Access new markets by expanding customer base allow a firm to capitalize on its resources and capabilities to extend operating scope. This enables it to drastically reduce overall risk levels especially economic which could be influenced by the saturation of domestic markets. Cost levels are also lowered with risk spreads and market diversification.
The internationalization process is considered to be risky as market dynamics are unknown (Rugman & Collinson, 2006). They explored the learning challenges that firms face in exploring foreign markets. To counter the lack of local knowledge, a progressive approach such as Uppsala internationalization model was considered to be apt.
Rugman & Collinson (2006) also noted to be successful; companies that embarked on internationalizing had to focus on regional rather than global strategies. There are diverse socio-cultural and demographic in different regions that would be prudently considered separately. This effectively means that international firms are not cohesive monoliths.

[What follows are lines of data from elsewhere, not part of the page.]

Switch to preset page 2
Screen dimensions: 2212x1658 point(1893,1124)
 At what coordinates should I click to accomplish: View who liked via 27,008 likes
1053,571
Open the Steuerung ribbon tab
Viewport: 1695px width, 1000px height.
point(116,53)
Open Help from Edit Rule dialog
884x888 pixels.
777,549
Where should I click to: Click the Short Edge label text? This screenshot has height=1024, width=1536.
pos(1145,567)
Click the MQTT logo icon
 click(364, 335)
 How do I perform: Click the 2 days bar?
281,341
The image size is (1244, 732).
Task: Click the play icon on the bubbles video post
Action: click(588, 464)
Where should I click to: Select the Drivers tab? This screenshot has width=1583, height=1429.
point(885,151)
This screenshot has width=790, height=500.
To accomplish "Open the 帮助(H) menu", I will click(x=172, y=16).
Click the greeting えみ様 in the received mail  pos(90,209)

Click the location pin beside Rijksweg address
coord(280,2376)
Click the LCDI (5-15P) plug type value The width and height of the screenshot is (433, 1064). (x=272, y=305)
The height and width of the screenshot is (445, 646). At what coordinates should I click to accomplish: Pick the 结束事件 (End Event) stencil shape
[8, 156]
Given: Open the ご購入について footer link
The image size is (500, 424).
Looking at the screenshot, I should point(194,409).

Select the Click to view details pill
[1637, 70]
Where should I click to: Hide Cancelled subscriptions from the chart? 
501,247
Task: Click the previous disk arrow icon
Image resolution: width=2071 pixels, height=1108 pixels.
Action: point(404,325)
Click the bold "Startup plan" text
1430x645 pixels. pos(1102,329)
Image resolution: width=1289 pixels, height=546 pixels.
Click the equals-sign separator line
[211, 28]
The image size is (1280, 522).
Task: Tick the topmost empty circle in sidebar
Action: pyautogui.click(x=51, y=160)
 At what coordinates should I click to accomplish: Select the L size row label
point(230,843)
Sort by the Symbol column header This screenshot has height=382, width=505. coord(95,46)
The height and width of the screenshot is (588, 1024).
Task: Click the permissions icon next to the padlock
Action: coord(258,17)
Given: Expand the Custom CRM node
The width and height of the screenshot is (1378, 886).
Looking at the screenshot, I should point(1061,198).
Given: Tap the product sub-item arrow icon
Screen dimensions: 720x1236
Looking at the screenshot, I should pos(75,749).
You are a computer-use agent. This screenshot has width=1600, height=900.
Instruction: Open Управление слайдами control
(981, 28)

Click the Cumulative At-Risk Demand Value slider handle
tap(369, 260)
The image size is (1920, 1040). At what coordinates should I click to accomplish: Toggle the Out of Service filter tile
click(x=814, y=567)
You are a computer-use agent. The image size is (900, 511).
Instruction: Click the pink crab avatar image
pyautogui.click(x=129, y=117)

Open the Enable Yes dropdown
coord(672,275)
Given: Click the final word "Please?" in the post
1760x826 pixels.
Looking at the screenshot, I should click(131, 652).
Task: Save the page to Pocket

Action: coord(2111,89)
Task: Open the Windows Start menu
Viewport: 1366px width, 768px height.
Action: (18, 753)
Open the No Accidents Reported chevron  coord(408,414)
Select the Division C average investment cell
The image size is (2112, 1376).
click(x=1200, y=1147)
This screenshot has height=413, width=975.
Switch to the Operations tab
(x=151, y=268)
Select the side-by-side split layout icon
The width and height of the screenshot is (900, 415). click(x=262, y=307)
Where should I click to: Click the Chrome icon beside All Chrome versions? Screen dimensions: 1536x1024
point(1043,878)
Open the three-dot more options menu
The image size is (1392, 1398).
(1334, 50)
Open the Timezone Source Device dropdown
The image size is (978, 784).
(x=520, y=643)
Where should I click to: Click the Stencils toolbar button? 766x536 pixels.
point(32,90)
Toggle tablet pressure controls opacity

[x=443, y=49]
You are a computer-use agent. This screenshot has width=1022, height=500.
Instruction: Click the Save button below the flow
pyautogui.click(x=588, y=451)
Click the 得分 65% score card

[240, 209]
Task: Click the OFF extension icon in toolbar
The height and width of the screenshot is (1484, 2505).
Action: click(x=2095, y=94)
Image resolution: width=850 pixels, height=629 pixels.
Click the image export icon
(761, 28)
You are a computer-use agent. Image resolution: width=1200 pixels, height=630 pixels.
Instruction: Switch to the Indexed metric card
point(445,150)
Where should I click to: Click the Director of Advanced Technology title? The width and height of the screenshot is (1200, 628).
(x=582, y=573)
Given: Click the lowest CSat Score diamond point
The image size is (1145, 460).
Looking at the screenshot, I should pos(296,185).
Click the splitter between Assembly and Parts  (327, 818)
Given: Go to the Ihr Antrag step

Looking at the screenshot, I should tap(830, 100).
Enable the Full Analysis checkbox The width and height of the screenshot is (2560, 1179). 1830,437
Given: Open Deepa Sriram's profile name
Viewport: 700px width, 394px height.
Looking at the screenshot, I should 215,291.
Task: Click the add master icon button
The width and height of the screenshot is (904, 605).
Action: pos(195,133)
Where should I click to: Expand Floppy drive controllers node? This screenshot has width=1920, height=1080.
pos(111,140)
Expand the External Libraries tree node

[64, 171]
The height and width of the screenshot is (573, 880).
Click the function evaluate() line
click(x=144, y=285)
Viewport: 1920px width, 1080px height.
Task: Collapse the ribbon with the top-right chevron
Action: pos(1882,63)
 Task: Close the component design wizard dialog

They are instead comprised on different regional configurations that are combined under one holding body. This affords each subsidiary a certain degree of autonomy that allows it to effectively execute the regional strategy. Internationalization is an intrinsic part of the diversification process that extends outside the domestic market.
Lipczynski & Wilson (2004) examined the concept of extension as part of a firm’s strategy. They noted that firms could select two basic options; market extension or market extension. Market extension could involve selling to different customer segments or exploiting external geographical locations (Lipczynski & Wilson, 2004).
Internationalization approach can take the forms of; multi-domestic, transnational, or global strategies (Hitt, Ireland, & Hoskisson, 2011). Increasingly, firms are seeking a transnational approach whereby there are able to coordinate local responsiveness and still achieve respectable global efficiencies.
There are three main theories that have sought to expound the rapid development of internationalization. According to Ekeledo & Sivakumar (2004) they are; internationalization/transaction-cost, eclectic, and resources-based theories. In addition, there is an Uppsala model, which is progressive for an expanding business.